┌─ Data extract
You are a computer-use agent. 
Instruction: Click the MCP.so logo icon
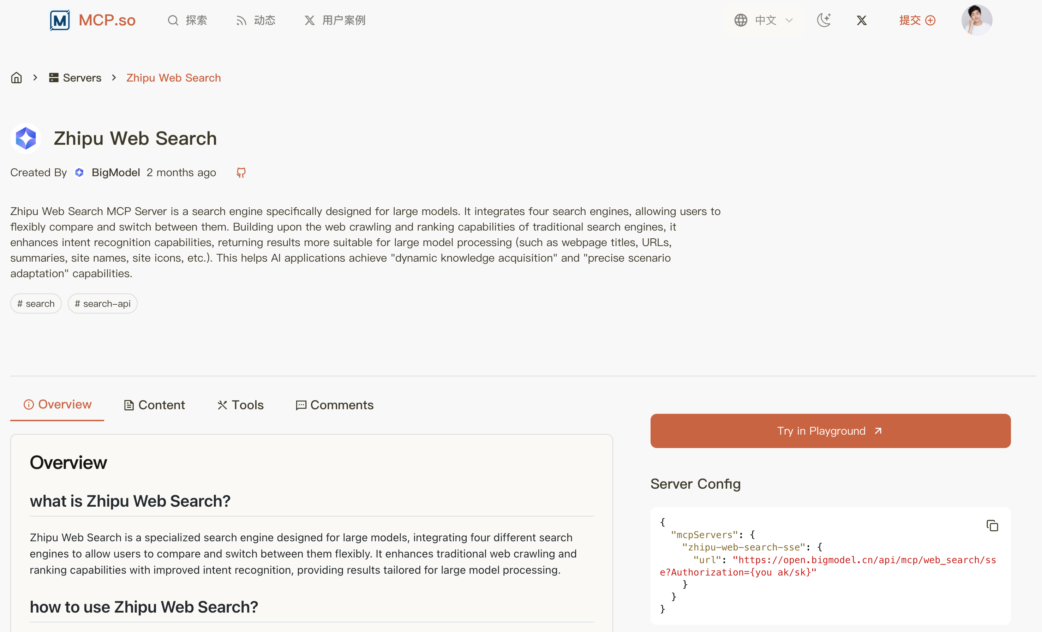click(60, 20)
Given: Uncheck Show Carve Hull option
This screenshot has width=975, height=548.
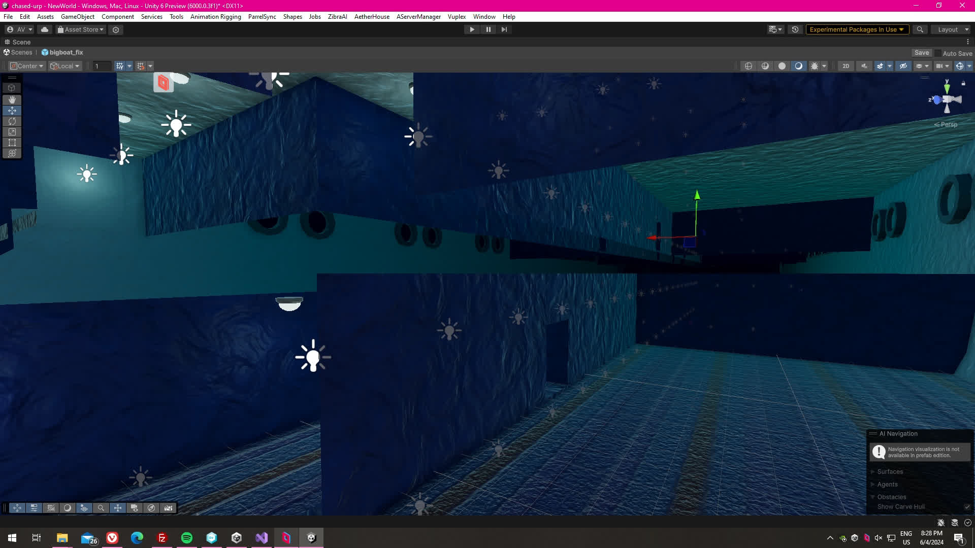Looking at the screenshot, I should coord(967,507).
└─
- [Task goal] Without including any pictures, repeat the records above exactly.

- [Written response]
You are a computer-use agent. 
Instruction: Click the MCP.so logo icon
click(60, 20)
Given: Uncheck Show Carve Hull option
This screenshot has width=975, height=548.
Looking at the screenshot, I should coord(967,507).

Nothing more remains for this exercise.